*WORK TO BE COMPLETED*:
Please copy the data below word for word, from its first line down to and including the line that contains "pos(1548,40)".

[Data for locating words and elements]
-*-*-

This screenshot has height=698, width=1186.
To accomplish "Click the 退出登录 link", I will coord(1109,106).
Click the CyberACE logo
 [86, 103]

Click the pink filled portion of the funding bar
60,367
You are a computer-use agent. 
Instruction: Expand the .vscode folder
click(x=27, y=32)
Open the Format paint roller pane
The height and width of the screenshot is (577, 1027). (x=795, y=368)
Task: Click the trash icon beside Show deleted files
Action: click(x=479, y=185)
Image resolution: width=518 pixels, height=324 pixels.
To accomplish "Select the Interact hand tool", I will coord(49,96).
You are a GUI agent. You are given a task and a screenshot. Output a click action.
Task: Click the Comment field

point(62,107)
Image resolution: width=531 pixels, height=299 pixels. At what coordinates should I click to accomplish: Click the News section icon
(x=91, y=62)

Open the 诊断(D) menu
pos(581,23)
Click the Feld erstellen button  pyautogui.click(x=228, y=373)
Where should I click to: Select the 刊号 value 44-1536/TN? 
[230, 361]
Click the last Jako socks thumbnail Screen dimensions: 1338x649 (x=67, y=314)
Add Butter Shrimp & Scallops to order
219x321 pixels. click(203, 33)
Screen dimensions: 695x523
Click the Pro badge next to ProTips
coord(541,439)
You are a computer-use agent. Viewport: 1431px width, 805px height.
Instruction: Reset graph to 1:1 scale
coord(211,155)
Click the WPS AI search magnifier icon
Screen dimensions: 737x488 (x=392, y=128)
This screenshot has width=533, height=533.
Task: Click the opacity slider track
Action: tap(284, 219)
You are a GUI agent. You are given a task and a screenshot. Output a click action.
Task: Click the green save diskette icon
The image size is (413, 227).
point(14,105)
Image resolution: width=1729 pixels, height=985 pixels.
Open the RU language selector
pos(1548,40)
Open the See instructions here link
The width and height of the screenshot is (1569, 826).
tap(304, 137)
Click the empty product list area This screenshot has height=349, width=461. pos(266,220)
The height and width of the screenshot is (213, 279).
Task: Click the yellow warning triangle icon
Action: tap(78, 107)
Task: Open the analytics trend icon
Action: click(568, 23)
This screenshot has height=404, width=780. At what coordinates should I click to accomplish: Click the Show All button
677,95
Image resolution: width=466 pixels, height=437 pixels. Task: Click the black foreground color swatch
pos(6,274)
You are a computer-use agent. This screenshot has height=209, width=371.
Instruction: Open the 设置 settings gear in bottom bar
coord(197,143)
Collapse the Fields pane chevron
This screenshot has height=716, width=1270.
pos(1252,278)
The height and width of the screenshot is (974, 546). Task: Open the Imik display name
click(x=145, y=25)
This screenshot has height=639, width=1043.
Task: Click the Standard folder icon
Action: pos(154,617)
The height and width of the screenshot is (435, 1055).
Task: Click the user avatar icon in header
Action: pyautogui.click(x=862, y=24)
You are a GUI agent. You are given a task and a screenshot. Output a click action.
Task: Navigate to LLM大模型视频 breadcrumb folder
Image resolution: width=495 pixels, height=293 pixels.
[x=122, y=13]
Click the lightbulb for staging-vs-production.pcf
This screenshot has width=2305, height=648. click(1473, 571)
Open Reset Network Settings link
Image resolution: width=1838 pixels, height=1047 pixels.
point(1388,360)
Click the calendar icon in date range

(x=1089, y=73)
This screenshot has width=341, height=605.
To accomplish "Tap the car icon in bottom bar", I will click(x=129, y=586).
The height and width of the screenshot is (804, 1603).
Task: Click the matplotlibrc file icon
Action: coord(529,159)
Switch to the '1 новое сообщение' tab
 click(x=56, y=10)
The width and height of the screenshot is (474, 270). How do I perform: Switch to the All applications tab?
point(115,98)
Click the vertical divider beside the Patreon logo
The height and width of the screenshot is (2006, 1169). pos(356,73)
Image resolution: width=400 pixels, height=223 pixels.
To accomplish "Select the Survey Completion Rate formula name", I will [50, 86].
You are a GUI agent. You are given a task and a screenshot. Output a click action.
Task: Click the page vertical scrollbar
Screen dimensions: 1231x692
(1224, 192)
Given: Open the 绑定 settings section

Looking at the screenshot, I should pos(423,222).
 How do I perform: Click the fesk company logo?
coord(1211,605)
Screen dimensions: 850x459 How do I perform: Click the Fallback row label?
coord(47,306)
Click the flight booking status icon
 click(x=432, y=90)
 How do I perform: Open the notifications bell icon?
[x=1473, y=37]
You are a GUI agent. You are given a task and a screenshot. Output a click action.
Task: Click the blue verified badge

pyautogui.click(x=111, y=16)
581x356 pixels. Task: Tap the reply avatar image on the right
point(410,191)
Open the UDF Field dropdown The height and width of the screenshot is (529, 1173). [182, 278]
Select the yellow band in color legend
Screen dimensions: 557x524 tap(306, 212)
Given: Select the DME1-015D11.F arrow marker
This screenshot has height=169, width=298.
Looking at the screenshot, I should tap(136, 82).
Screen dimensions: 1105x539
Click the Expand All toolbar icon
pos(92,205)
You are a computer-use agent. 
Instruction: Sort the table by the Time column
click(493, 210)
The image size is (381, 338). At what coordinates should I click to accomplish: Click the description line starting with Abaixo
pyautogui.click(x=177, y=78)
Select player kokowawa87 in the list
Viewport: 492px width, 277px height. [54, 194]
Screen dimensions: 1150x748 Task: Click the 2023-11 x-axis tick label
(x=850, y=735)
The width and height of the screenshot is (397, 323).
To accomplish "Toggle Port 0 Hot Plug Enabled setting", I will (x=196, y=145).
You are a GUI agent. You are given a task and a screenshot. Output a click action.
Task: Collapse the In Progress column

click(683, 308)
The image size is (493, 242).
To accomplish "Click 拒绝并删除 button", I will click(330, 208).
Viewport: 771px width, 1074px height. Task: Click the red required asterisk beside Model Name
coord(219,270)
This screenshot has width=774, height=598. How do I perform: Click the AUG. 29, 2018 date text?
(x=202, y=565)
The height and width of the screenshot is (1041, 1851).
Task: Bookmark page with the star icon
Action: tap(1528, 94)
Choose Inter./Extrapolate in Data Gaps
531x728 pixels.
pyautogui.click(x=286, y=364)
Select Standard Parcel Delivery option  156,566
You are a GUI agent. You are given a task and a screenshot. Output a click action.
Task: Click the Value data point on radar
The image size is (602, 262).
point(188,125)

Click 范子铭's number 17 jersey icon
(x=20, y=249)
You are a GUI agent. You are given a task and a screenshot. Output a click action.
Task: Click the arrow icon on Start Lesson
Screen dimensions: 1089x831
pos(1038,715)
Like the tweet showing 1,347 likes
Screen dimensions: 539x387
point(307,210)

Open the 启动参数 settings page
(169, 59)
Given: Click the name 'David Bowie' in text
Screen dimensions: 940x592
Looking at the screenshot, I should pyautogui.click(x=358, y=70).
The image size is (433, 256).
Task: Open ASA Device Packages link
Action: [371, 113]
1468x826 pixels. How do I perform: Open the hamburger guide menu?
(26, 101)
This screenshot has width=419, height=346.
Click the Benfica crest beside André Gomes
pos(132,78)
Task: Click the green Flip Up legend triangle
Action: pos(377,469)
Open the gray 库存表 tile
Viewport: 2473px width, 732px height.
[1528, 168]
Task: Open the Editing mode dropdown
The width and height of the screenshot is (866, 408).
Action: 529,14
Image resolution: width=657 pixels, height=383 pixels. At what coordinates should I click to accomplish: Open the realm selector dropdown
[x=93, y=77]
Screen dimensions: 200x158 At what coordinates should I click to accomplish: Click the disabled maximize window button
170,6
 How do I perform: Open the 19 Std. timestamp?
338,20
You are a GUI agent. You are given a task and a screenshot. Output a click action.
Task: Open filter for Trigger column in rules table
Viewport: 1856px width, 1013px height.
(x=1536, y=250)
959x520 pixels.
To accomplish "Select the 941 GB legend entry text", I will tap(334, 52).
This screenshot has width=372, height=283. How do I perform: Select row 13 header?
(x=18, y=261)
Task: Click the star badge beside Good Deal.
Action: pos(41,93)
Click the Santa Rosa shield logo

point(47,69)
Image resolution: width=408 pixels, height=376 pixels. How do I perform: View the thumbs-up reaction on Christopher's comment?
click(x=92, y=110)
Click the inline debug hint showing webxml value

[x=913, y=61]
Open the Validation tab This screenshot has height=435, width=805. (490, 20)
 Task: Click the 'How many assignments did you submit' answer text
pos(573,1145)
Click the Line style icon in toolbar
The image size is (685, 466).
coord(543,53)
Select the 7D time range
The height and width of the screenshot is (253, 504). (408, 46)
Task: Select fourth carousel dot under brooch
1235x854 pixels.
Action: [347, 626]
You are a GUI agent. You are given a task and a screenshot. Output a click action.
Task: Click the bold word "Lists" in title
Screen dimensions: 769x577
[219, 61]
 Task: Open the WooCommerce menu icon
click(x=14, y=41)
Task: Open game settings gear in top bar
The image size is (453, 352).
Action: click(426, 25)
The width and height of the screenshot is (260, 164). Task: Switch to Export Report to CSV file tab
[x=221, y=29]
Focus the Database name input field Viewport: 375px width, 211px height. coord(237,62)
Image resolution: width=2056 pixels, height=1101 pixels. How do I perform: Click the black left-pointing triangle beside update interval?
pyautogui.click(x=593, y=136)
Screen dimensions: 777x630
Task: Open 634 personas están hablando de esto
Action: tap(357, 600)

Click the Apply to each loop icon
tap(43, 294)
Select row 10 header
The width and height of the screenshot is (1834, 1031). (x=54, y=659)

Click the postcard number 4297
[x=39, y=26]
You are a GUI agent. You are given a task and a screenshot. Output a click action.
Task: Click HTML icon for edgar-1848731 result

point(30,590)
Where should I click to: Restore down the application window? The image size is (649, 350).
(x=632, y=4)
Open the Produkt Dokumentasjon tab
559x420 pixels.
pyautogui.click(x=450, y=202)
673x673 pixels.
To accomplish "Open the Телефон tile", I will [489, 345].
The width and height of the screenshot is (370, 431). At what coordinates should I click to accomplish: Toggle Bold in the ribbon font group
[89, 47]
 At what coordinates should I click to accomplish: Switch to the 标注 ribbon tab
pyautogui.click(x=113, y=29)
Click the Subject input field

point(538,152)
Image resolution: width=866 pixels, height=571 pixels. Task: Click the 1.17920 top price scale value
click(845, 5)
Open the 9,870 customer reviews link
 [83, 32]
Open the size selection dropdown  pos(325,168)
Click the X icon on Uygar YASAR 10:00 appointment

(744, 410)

-*-*-

*RESPONSE TO THIS EXERCISE*:
This screenshot has height=698, width=1186.
To accomplish "Click the 退出登录 link", I will coord(1109,106).
Click the CyberACE logo
 [86, 103]

Click the pink filled portion of the funding bar
60,367
You are a computer-use agent. 
Instruction: Expand the .vscode folder
click(x=27, y=32)
Open the Format paint roller pane
The height and width of the screenshot is (577, 1027). (x=795, y=368)
Task: Click the trash icon beside Show deleted files
Action: click(x=479, y=185)
Image resolution: width=518 pixels, height=324 pixels.
To accomplish "Select the Interact hand tool", I will coord(49,96).
You are a GUI agent. You are given a task and a screenshot. Output a click action.
Task: Click the Comment field

point(62,107)
Image resolution: width=531 pixels, height=299 pixels. At what coordinates should I click to accomplish: Click the News section icon
(x=91, y=62)

Open the 诊断(D) menu
pos(581,23)
Click the Feld erstellen button  pyautogui.click(x=228, y=373)
Where should I click to: Select the 刊号 value 44-1536/TN? 
[230, 361]
Click the last Jako socks thumbnail Screen dimensions: 1338x649 (x=67, y=314)
Add Butter Shrimp & Scallops to order
219x321 pixels. click(203, 33)
Screen dimensions: 695x523
Click the Pro badge next to ProTips
coord(541,439)
You are a computer-use agent. Viewport: 1431px width, 805px height.
Instruction: Reset graph to 1:1 scale
coord(211,155)
Click the WPS AI search magnifier icon
Screen dimensions: 737x488 (x=392, y=128)
This screenshot has width=533, height=533.
Task: Click the opacity slider track
Action: tap(284, 219)
You are a GUI agent. You are given a task and a screenshot. Output a click action.
Task: Click the green save diskette icon
The image size is (413, 227).
point(14,105)
Image resolution: width=1729 pixels, height=985 pixels.
Open the RU language selector
pos(1548,40)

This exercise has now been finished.